__Document extract__:
This Is What Dreeeeaaaammmss Are Made Of

Lizzie McGuire can sum up my experience thus far. My first week in Rome has been incredible to say the least. My life has completely changed in such a short amount of time: I moved to a new country, moved into a new apartment with 6 other girls, changed schools, made entirely new friends, and changed time zones (7 hours ahead of MN time). Phew, talk about a busy week! However, amongst the chaos of trying to adjust to my surroundings, I have managed to enjoy every moment that I have been here. From the monstrous buildings and exquisite architecture, to the new language and delicious food, I have been wonderstruck by it all. Growing up in a small town, I have never experienced such large masses of people at one time, all doing separate things and seemingly to be in their own little worlds. It has truly been a humbling experience thus far.

This week was mainly orientation with free time in-between. We took a few city tours, seeing some of the staples of Rome. Pictures will never do the monuments justice in the fact that you feel so small and irrelevant next to them. My daily bus ride to school is past the Altar of the Father (see picture below) and every time I still can’t help but stare at it in awe. Spectacular. Navigating the public transportation is still a struggle for me, but I am becoming more confident in my ability to problem solve in order to get home. (Whoever thought that I would call Rome my home lol). It is very empowering to independently work every angle to navigate your way through a large city that you don’t speak the language in. I have become increasingly detail oriented, trying to watch locals for hints on where we are and where we are headed. While I can speak very few words in Italian, I am beginning to pick up phrases and words and understand the jest of it. Since most of the time I won’t understand what they are saying, I have noticed myself scrutinizing their body language and tone of voice to figure out what is going on. It’s quite remarkable how much you can pick up in a short amount of time.

__Excerpted records__:
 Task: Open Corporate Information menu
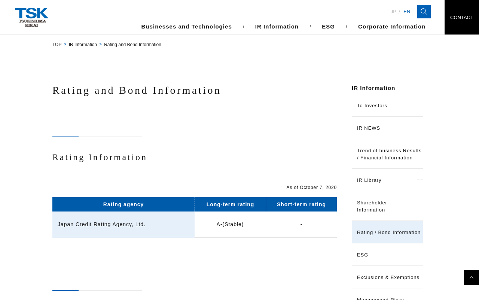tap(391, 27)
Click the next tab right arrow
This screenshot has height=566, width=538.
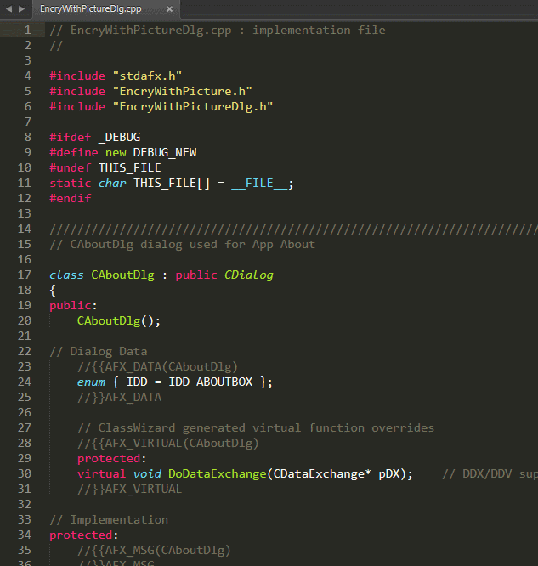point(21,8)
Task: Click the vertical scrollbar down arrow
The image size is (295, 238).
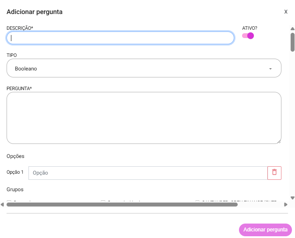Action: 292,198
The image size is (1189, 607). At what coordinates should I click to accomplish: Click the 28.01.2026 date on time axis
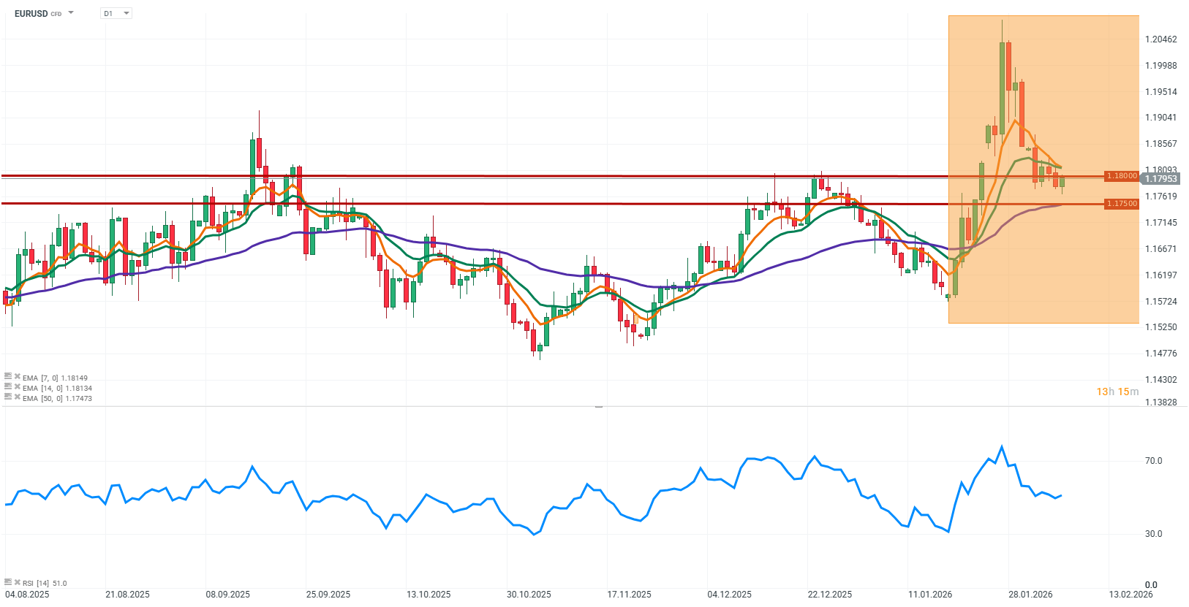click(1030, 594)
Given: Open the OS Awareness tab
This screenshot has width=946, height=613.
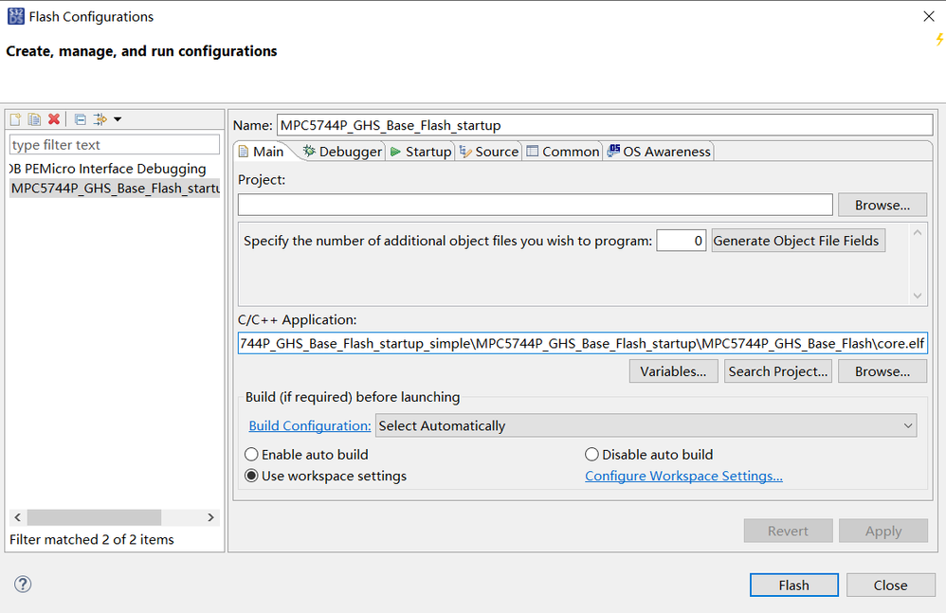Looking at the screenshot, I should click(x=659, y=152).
---
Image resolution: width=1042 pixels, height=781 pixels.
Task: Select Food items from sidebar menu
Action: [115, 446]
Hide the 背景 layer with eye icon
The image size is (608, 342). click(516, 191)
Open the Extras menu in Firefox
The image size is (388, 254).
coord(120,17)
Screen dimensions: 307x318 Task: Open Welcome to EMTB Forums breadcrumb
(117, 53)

__Work to do__:
A. Answer these about the post on a first week in Rome:
(i) How many hours ahead of MN time is the new time zone?
(ii) What does the daily bus ride to school pass?
(iii) How many other girls share the new apartment?
B. From the post on a first week in Rome, return word for word the passage starting at "Lizzie McGuire can" and ending at "humbling experience thus far.".

__The replies__:
A.
(i) 7 hours
(ii) The Altar of the Father
(iii) 6

B.
Lizzie McGuire can sum up my experience thus far. My first week in Rome has been incredible to say the least. My life has completely changed in such a short amount of time: I moved to a new country, moved into a new apartment with 6 other girls, changed schools, made entirely new friends, and changed time zones (7 hours ahead of MN time). Phew, talk about a busy week! However, amongst the chaos of trying to adjust to my surroundings, I have managed to enjoy every moment that I have been here. From the monstrous buildings and exquisite architecture, to the new language and delicious food, I have been wonderstruck by it all. Growing up in a small town, I have never experienced such large masses of people at one time, all doing separate things and seemingly to be in their own little worlds. It has truly been a humbling experience thus far.